- **Task to complete**
From the records below, count the lines holding the string "will". Only the number is wanted.

════════════════════

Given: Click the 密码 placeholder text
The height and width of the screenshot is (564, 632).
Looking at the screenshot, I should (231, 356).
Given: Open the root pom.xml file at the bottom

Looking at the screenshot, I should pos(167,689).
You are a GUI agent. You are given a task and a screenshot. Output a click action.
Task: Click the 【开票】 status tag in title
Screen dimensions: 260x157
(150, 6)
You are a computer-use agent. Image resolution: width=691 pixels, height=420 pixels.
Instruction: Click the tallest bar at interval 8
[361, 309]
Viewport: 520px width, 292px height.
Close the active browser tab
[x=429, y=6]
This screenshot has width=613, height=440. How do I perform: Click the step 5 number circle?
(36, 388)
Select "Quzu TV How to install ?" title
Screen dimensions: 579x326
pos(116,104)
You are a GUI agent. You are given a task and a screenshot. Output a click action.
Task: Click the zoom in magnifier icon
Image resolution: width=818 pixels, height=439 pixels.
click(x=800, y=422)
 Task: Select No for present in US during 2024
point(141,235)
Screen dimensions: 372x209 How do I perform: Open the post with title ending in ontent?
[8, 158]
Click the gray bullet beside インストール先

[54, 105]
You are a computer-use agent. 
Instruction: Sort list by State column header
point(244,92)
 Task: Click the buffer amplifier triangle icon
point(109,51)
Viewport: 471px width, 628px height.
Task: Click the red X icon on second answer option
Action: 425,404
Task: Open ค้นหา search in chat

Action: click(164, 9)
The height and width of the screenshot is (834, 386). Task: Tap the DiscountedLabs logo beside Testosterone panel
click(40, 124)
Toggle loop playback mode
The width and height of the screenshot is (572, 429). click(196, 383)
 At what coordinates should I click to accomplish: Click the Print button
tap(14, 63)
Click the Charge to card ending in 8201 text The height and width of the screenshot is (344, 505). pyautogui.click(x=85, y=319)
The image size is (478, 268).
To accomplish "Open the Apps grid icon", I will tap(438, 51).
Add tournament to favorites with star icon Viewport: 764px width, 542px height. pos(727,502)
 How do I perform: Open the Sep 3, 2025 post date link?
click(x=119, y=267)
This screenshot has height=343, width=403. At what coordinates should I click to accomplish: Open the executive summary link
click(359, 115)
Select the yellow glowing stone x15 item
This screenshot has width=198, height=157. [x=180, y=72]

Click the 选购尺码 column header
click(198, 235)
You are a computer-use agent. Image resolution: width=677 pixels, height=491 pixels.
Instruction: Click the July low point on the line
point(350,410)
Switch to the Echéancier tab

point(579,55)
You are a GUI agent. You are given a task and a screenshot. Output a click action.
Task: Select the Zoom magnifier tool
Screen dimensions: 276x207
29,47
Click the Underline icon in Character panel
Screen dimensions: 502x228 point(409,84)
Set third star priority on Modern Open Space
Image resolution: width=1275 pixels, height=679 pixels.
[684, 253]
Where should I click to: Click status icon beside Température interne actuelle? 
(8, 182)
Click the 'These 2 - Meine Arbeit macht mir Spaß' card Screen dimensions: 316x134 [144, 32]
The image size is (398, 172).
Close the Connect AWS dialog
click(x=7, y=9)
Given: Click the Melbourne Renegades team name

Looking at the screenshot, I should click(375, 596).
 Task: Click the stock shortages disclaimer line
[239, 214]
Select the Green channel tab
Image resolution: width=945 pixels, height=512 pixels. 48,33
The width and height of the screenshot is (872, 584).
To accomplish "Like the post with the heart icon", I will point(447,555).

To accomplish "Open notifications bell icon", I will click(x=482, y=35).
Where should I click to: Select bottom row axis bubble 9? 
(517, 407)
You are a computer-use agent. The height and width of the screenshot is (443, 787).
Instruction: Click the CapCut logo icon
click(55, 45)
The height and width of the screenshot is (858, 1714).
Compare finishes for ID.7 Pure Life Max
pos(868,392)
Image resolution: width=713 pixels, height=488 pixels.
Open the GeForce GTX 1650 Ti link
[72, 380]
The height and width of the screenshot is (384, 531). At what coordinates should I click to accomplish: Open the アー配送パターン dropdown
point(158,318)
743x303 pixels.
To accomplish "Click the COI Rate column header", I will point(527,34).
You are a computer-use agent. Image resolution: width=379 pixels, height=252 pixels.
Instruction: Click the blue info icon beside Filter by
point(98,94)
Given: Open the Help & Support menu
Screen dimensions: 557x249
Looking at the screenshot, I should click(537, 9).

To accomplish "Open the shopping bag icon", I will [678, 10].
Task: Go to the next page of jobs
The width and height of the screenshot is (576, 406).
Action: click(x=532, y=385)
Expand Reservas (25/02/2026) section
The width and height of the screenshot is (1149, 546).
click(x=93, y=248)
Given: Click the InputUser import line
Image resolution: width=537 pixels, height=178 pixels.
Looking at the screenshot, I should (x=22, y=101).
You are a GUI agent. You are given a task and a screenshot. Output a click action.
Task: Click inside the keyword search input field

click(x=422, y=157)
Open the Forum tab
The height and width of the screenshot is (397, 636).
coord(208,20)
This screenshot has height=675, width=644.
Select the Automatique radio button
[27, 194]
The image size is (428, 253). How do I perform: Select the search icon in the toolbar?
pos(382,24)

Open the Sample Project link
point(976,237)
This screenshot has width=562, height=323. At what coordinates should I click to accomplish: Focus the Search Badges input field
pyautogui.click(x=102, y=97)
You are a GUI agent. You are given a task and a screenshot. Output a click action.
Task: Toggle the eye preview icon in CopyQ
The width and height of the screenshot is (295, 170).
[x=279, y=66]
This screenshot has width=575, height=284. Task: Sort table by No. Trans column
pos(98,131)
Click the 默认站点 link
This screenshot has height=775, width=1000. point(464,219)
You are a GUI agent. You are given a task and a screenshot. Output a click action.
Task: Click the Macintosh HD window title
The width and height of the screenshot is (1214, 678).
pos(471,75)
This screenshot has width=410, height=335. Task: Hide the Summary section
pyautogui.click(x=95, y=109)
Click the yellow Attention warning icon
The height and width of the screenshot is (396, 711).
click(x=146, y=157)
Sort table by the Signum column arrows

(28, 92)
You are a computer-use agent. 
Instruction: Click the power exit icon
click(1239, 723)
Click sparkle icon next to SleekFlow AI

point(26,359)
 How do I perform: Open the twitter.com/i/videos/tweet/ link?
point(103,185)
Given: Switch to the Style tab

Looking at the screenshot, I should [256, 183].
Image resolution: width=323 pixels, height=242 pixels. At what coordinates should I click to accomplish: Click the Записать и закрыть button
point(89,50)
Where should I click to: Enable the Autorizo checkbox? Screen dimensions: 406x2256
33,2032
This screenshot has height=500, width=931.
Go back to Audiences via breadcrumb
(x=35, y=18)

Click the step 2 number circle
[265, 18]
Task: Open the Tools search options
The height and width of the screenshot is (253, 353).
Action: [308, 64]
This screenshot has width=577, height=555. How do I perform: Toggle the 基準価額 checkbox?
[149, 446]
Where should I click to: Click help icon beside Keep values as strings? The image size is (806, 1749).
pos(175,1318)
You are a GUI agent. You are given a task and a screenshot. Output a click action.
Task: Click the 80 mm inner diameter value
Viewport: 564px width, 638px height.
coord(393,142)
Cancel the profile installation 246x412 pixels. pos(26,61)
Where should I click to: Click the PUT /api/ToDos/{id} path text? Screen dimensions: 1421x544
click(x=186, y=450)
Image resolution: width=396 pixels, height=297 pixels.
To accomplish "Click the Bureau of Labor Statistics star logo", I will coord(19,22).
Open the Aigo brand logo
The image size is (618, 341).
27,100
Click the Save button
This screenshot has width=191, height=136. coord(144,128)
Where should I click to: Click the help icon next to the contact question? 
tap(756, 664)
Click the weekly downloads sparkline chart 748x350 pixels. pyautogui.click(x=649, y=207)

════════════════════

- **Completed exercise**
6